Problem to solve »
Could you print every record below exactly as it appears?

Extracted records

┄┄┄┄┄┄

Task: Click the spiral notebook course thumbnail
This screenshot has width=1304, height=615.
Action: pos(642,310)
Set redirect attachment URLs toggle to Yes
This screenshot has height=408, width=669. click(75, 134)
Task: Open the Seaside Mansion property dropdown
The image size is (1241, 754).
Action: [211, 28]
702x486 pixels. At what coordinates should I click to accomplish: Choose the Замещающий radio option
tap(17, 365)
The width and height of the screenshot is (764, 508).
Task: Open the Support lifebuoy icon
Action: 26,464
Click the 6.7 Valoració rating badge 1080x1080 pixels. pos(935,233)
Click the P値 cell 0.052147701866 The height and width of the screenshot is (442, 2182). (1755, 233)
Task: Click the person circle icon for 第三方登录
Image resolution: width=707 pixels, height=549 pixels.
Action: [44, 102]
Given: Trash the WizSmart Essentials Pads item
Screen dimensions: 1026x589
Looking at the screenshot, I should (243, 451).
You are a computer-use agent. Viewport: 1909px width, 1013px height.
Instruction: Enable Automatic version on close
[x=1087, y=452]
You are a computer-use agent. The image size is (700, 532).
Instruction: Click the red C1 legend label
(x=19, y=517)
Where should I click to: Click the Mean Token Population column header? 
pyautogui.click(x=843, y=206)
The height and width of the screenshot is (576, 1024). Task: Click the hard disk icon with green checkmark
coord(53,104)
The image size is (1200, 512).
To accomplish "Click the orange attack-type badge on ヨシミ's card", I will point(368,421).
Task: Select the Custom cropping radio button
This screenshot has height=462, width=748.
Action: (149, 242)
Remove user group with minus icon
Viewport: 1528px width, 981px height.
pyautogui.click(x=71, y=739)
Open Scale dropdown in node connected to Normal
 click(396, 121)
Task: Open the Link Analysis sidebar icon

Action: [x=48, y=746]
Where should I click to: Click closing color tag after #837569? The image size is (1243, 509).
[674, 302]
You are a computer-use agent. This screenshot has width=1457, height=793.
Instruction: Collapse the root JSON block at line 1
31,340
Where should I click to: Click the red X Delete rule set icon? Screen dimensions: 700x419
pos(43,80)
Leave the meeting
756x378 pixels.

┄┄┄┄┄┄

Reply »
Task: Click the spiral notebook course thumbnail
This screenshot has width=1304, height=615.
Action: pos(642,310)
Set redirect attachment URLs toggle to Yes
This screenshot has height=408, width=669. click(75, 134)
Task: Open the Seaside Mansion property dropdown
The image size is (1241, 754).
Action: [211, 28]
702x486 pixels. At what coordinates should I click to accomplish: Choose the Замещающий radio option
tap(17, 365)
The width and height of the screenshot is (764, 508).
Task: Open the Support lifebuoy icon
Action: 26,464
Click the 6.7 Valoració rating badge 1080x1080 pixels. pos(935,233)
Click the P値 cell 0.052147701866 The height and width of the screenshot is (442, 2182). (1755, 233)
Task: Click the person circle icon for 第三方登录
Image resolution: width=707 pixels, height=549 pixels.
Action: [44, 102]
Given: Trash the WizSmart Essentials Pads item
Screen dimensions: 1026x589
Looking at the screenshot, I should (243, 451).
You are a computer-use agent. Viewport: 1909px width, 1013px height.
Instruction: Enable Automatic version on close
[x=1087, y=452]
You are a computer-use agent. The image size is (700, 532).
Instruction: Click the red C1 legend label
(x=19, y=517)
Where should I click to: Click the Mean Token Population column header? 
pyautogui.click(x=843, y=206)
The height and width of the screenshot is (576, 1024). Task: Click the hard disk icon with green checkmark
coord(53,104)
The image size is (1200, 512).
To accomplish "Click the orange attack-type badge on ヨシミ's card", I will point(368,421).
Task: Select the Custom cropping radio button
This screenshot has height=462, width=748.
Action: (149, 242)
Remove user group with minus icon
Viewport: 1528px width, 981px height.
pyautogui.click(x=71, y=739)
Open Scale dropdown in node connected to Normal
 click(396, 121)
Task: Open the Link Analysis sidebar icon

Action: [x=48, y=746]
Where should I click to: Click closing color tag after #837569? The image size is (1243, 509).
[674, 302]
You are a computer-use agent. This screenshot has width=1457, height=793.
Instruction: Collapse the root JSON block at line 1
31,340
Where should I click to: Click the red X Delete rule set icon? Screen dimensions: 700x419
pos(43,80)
Leave the meeting
756x378 pixels.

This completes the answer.